As the Daily News reported last year, the city told HUD and the Munozes it had followed the law in acquiring the land and owed them nothing.
But the Munozes took the city to court, and a federal jury saw it differently.
After a four-day trial in March, a jury concluded that the city indeed had violated the federal Uniform Relocation Act, and awarded the Munozes $497,230 in damages. The city also must pick up the Munozes' legal fees.
"We all cried. My daughters just sobbed," Debbie Munoz said of the moment she heard the verdict. "It was vindication for us hanging in there through this nightmare."
The Munozes bought a neighborhood grocery and garden center in August 2001 with high hopes for a second career. Debbie was a social worker with an interest in gardening. Ed had run a small business.
They got bank loans for $1 million to buy and improve the grocery, pledging their New Jersey home as collateral.
But soon after they opened the place, they started hearing from angry customers that the city was going to close the market and take the land for a planned housing development.
"People were coming in real hostile, accusing us of selling out to the project," Debbie Munoz said.
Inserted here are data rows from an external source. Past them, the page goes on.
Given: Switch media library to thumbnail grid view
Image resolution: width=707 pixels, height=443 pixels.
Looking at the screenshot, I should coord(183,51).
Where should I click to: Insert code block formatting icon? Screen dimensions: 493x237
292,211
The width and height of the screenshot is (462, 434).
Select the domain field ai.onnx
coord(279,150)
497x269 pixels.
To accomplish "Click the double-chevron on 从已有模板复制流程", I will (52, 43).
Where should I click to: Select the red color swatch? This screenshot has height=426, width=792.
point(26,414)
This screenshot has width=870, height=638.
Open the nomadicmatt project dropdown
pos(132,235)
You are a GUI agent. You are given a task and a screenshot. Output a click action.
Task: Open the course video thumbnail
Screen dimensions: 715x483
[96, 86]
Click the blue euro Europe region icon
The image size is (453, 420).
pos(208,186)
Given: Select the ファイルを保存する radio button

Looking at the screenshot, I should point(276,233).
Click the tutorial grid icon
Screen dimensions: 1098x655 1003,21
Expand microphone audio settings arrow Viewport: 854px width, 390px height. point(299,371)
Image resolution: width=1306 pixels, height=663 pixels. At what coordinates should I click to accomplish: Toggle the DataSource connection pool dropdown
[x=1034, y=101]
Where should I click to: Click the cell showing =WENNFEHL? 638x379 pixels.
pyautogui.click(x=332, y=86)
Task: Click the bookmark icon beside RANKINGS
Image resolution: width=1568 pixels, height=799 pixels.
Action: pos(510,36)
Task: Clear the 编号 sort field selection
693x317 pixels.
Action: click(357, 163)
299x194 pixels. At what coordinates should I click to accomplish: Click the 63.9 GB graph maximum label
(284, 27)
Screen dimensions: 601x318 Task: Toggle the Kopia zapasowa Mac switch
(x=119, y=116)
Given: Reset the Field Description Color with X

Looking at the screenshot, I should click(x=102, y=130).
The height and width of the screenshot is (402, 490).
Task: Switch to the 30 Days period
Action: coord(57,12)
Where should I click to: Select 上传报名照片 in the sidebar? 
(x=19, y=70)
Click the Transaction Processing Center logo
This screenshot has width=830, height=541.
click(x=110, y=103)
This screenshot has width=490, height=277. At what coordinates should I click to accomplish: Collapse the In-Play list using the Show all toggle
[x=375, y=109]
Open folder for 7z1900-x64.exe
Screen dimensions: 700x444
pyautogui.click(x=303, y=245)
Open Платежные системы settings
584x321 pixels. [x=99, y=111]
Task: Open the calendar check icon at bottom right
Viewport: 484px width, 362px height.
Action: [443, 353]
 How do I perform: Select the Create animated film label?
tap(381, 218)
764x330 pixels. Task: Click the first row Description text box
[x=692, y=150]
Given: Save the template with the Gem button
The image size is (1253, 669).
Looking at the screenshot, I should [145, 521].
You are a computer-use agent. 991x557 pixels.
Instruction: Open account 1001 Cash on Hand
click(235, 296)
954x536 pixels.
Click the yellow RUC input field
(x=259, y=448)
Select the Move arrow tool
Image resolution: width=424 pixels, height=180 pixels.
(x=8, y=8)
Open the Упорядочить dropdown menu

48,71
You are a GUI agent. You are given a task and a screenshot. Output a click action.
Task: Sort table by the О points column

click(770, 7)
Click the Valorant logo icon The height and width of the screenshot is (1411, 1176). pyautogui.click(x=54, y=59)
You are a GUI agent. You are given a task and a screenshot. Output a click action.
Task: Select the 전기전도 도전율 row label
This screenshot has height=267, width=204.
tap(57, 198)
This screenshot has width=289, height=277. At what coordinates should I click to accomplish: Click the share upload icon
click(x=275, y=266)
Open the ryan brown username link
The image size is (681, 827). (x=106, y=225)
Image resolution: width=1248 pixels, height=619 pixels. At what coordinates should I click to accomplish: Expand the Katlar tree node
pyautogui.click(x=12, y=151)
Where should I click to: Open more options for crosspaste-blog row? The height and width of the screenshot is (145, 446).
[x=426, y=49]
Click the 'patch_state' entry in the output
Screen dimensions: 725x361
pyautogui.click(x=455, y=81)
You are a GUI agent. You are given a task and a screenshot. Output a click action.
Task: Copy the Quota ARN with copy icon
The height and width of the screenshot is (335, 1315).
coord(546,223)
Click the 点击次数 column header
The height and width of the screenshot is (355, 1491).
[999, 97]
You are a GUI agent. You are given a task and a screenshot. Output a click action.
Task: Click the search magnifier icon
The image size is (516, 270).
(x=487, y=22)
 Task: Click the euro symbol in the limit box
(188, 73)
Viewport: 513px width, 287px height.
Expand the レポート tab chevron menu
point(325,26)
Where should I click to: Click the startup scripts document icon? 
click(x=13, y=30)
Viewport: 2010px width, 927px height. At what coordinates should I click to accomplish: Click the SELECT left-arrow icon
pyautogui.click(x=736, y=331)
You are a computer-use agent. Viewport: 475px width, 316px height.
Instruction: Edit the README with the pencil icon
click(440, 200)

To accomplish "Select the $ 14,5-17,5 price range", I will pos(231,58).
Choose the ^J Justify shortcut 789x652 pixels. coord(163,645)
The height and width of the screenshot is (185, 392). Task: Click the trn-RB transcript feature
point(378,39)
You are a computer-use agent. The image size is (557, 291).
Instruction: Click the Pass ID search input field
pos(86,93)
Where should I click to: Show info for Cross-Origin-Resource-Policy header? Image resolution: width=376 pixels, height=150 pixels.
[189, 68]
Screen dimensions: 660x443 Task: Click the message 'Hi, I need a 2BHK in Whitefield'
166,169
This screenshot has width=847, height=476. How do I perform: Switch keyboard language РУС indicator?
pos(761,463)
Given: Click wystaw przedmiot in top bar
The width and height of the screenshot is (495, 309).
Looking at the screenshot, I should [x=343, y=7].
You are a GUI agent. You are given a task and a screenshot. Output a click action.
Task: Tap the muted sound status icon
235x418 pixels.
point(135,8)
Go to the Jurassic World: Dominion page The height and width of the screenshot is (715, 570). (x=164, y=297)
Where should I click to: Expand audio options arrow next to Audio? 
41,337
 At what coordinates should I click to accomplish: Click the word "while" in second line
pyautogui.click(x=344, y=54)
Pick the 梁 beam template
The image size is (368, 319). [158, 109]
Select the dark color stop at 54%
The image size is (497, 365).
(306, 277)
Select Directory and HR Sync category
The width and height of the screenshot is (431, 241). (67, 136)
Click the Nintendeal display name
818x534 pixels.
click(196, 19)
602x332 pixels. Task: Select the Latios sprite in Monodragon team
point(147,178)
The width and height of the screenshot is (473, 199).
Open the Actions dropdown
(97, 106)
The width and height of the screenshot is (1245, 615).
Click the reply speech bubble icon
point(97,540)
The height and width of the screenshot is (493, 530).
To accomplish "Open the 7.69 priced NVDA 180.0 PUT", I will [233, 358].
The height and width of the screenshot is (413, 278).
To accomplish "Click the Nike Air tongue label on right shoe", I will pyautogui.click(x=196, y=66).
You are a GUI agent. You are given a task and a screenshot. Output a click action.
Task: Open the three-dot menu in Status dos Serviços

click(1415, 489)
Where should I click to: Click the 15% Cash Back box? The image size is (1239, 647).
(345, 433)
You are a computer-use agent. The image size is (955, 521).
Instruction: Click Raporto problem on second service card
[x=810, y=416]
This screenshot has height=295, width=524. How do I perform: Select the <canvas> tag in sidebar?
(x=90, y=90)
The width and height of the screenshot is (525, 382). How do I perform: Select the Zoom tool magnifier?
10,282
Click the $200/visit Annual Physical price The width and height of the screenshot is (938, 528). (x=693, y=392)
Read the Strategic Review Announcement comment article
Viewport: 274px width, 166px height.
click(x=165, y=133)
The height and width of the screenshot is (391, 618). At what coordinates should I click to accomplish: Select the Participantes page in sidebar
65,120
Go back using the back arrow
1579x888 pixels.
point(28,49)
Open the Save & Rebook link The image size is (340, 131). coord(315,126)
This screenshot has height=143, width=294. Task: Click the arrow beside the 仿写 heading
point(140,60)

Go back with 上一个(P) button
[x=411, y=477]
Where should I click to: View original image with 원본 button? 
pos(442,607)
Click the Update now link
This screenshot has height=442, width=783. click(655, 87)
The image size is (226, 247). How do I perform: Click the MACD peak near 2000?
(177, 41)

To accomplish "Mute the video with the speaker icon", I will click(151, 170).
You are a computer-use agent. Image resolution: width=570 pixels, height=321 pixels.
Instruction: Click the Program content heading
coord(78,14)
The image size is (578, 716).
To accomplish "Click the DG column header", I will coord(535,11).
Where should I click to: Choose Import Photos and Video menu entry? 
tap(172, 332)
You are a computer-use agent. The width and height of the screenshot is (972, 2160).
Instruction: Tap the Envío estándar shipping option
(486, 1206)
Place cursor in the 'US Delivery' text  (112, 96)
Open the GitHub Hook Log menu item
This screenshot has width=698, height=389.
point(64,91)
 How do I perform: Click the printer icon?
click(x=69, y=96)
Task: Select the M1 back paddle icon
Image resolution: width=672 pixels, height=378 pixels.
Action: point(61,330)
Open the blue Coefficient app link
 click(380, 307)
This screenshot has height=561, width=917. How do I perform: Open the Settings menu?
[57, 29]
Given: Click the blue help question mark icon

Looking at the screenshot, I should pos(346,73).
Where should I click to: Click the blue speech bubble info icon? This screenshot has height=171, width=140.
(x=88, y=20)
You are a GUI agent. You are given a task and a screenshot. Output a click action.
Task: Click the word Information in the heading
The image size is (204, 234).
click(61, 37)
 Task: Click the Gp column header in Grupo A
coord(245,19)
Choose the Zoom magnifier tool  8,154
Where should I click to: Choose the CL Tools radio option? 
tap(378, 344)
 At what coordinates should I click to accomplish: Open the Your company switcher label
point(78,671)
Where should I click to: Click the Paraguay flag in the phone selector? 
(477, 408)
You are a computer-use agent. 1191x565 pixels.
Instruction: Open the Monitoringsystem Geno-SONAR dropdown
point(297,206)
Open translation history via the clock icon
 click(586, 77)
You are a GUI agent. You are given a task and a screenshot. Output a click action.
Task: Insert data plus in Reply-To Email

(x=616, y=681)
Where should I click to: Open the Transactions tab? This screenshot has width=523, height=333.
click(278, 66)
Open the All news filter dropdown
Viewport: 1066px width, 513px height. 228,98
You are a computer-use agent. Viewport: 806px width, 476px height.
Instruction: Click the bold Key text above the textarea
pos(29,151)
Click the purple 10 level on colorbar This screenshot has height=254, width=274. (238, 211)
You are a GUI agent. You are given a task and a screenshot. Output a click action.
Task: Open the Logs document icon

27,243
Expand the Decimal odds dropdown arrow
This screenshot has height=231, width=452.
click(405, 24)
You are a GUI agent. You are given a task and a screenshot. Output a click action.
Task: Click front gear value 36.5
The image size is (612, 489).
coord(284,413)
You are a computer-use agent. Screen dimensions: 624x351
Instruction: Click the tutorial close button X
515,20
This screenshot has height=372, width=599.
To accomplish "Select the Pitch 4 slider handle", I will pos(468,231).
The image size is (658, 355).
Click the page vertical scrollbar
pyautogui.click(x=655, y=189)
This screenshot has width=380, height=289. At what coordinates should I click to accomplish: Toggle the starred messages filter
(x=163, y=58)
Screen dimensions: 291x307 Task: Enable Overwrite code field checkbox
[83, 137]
So while business deteriorated over the next 2-1/2 years, Munoz tried to get information from every city agency she could get on the phone about plans for the area.
She got nowhere.
"We had to make business decisions, and couldn't get any straight answers," Munoz said. "We couldn't sell without disclosing the possibility it might be taken, but didn't want to invest in something that had no future."
Ed Munoz became seriously ill in 2002 with ulcerative colitis and related complications, which the couple believe were stress-related.
The Munozes finally closed the business and declared bankruptcy in spring 2004, just as the city was moving to acquire the property.
Once the business was in bankruptcy, city officials said, the city was legally barred from offering the Munozes compensation for the property. The city got the parcel at a sheriff's sale, and the Munozes got nothing.
The Munoz property was taken for the Twin Homes at Frankford Creek, a 50-unit mixed-income development that city officials and the Frankford Community Development Corp. began planning at least as early as 2002.
City officials maintained that from 2002 through 2004, it wasn't clear whether the Munozes' corner lot would be needed for the project.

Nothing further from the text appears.